- What is required:
Could you repeat the data word for word while skipping the pictures?

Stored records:

★ ★ ★ ★ ★

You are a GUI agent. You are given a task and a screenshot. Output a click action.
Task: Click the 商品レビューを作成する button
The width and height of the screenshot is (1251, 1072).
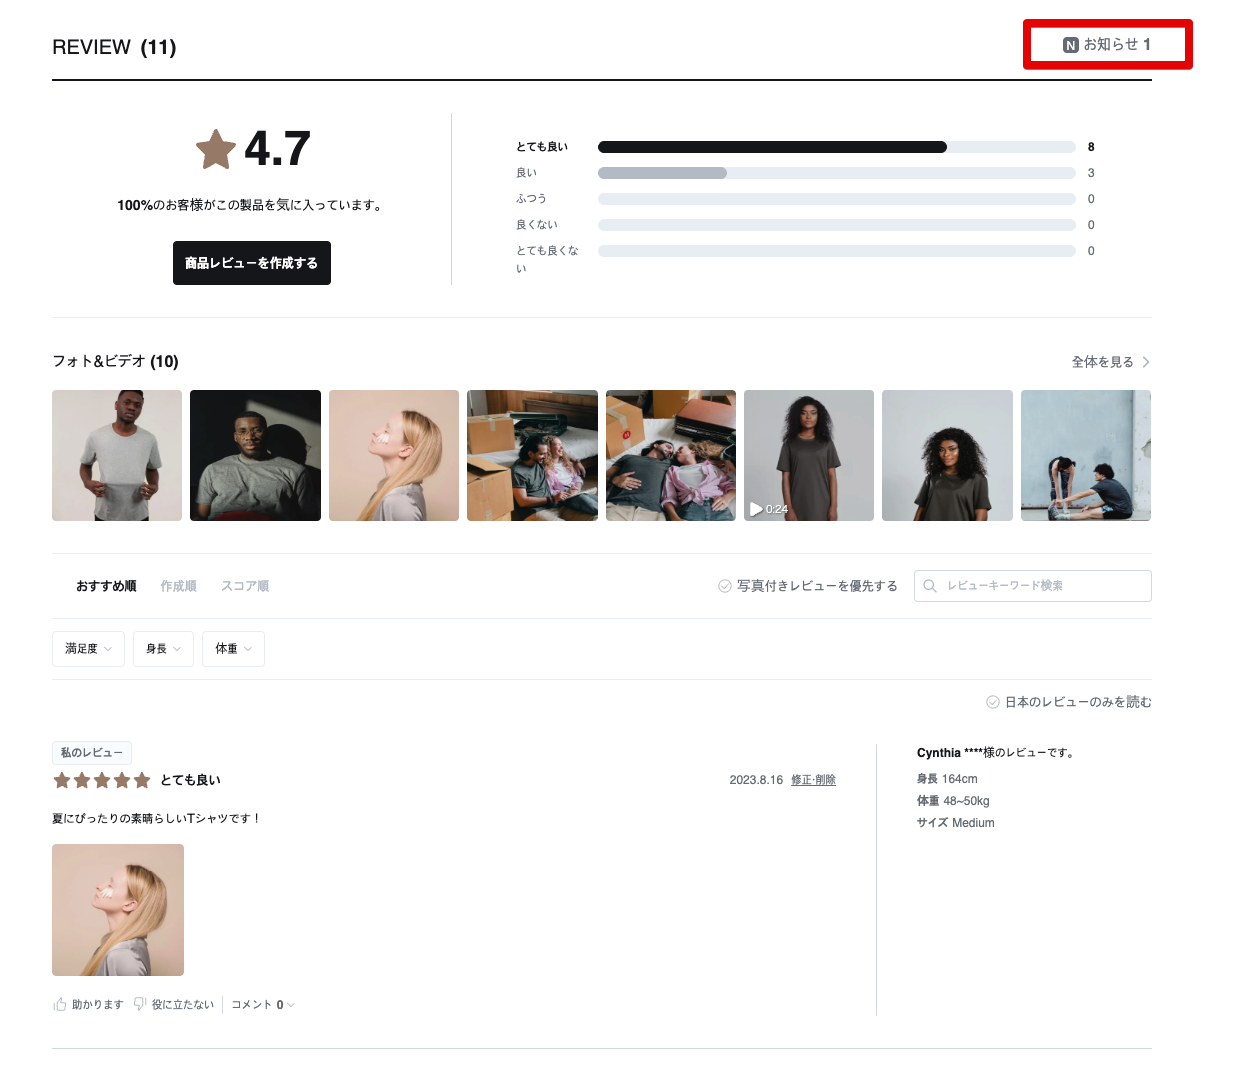[x=251, y=263]
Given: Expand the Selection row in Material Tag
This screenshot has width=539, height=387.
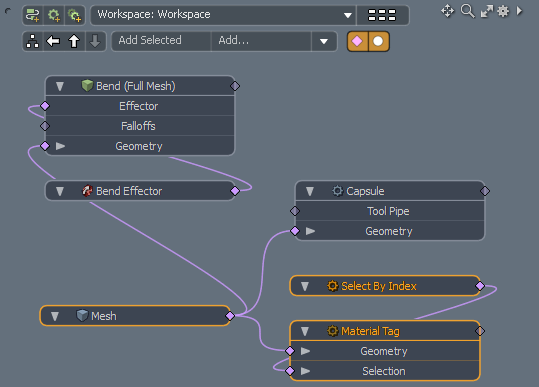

★ ★ ★ ★ ★

- Response to the exercise:
You are a GUI agent. You are given a task and a screenshot. Output a click action.
Task: Click the 商品レビューを作成する button
The width and height of the screenshot is (1251, 1072).
[x=251, y=263]
Given: Expand the Selection row in Material Tag
This screenshot has width=539, height=387.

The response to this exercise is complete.